Schottky barrier modulation of bottom contact SnO2 thin-film transistors via chloride-based combustion synthesis

Abstract

The enhanced carrier flow at the interface between Au and SnO2 semiconductors, which initially form Schottky contacts, is realized using chloride-based combustion synthesis. Chloride-based combustion systems can achieve chlorine (Cl) doping effects as well as conversion to crystalline SnO2 films at clearly lower temperatures (∼250 °C) than conventional precursors. Due to the Cl doping effect, the high carrier concentration can induce thin potential barriers at the metal/semiconductor (MS) junctions, resulting in carrier injection by tunneling.
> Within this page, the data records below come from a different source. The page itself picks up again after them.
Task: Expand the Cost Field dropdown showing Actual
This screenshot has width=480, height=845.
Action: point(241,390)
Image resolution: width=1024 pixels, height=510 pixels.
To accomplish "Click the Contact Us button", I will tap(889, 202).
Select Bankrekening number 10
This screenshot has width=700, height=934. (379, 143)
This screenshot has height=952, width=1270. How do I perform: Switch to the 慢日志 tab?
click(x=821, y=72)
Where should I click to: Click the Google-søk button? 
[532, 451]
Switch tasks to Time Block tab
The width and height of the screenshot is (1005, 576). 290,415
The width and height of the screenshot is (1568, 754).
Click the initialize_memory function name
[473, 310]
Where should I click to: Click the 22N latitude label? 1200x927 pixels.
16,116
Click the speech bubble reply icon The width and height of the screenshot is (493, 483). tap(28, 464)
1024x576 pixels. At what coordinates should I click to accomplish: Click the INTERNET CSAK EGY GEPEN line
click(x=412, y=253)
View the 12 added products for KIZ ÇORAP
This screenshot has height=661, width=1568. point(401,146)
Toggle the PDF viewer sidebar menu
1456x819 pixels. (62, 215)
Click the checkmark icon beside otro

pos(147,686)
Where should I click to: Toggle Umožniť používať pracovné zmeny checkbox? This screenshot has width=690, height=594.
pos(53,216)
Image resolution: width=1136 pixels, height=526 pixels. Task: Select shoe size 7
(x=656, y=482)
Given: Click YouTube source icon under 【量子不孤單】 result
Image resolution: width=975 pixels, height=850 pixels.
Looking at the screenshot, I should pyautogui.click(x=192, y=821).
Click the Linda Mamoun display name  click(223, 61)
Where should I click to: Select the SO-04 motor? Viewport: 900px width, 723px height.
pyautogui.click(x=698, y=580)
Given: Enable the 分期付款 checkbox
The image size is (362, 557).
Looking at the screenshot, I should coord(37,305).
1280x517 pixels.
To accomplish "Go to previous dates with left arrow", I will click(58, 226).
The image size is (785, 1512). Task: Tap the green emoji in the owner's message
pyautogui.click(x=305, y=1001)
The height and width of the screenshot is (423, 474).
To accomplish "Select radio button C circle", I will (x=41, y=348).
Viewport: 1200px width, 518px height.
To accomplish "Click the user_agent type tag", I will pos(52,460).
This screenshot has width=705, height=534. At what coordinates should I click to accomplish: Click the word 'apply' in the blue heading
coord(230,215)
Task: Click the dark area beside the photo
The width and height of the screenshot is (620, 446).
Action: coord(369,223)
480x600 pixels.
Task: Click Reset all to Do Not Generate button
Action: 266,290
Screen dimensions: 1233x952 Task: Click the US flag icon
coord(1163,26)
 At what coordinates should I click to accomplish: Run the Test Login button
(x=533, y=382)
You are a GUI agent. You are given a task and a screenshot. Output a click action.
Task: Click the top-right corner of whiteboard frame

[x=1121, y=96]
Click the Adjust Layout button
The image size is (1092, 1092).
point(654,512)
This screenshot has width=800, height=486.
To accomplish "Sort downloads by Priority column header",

As a result, compared to conventional SnO2 thin-film transistors, the devices fabricated by combustion synthesis exhibit significantly improved electrical performance with field-effect mobility of 6.52 cm2/Vs (∼13 times), subthreshold swing of 0.74 V/dec, and on/off ratio of ∼107 below 300 °C. Furthermore, because of the enhanced tunneling carriers induced by the narrowed barrier width, the Schottky barriers are significantly reduced from 0.83 to 0.29 eV (65% decrease) at 250 °C and from 0.42 to 0.17 eV (60% decrease) at 400 °C. Therefore, chloride-based combustion synthesis can contribute to developing SnO2-based electronics and flexible devices by achieving both high-quality oxide films and improved current flow at the MS interface with low-temperature annealing.